I know that I’m lucky, that not everyone has this. I know, because it took me 36 years to find it and some of it found me. It’s very tempting to breathe such a deep sigh of relief that I stop doing the very hard, necessary work of continuing to get better and instead assume the impossible: that at the end of this new assessment and option testing I’ll be All Better.

As my friend, the brilliant, funny, and brave comedian and author Sara Benincasa wrote in her upcoming book Real Artists Have Day Jobs, there isn’t necessarily a point in our wellness journey where we can declare, “Ah ha! Success!” and triumphantly be finished with all this suckage:

“There is the urge with any narrative of overcoming obstacles to make it sound as if happily ever after were a simple thing . . . We tell stories about ourselves, about the shit we’ve been through and the fights we’ve fought, and sometimes we want to tie it up in a neat bow for the listeners. But real endings aren’t so neat and clean. And happily ever after only lasts for so long.

“I’ve struggled with mental illness for my entire life, and I talk about it and write about it often. There is a temptation to present myself as ‘healed’ or ‘cured’ or ‘fine,’ to peddle the lie that if someone only follows my foolproof five-step plan (I have no such plan, but I could invent one), they’ll be happy and healthy the rest of their days.

“The truth is that there will always be shit days. Always. I don’t care if you’ve gone 365 days feeling blissful and glorious; eventually, you will get a flat tire on a busy highway, or catch a case of explosive diarrhea on an airplane, or find yourself strongly tempted to do that bad thing you swore you’d never do again.”

Today was just a shit day. Tomorrow is another day — it might be a shit day too, though I’ve uncharacteristically planned to take the day off, so probably not. But it still could be. That’s the thing with most of my disorders: I don’t have to actually do anything to have a bad day, they just come. And then they end. And there will be more. And those will end too.

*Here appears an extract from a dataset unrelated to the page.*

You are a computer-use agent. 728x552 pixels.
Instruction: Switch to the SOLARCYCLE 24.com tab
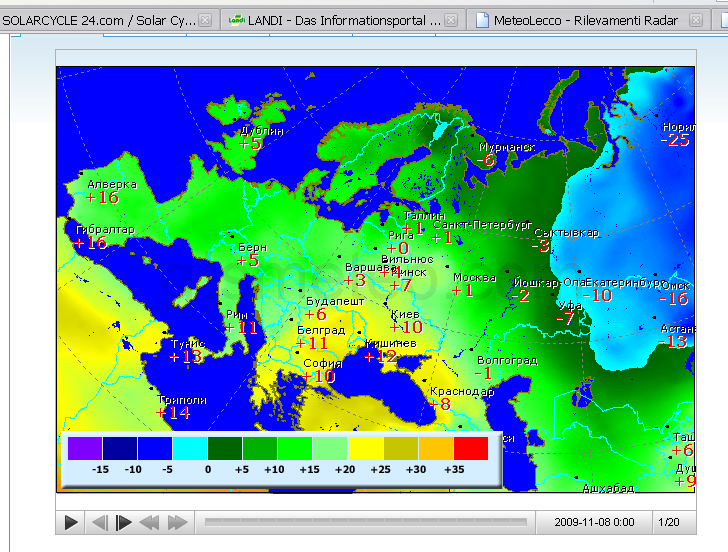(98, 20)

I talk and write about the reality of this struggle in the hopes that you might be kinder and more generous with yourself on your shit days — especially those of you who are still back in the middle of my story, not yet able to get care for whatever reason. There are a lot of us. You don’t have any responsibility to perform “healed,” “cured,” or “fine” for anyone — not even yourself. Having a bad day doesn’t mean failure and it doesn’t necessarily mean that your coping mechanisms and/or treatment and/or life choices are all wrong.

You deserve to be well and happy; you are allowed shit days. Try saying “this sucks” on your next bad day and see if you feel a little lighter. I know it helped me immensely today.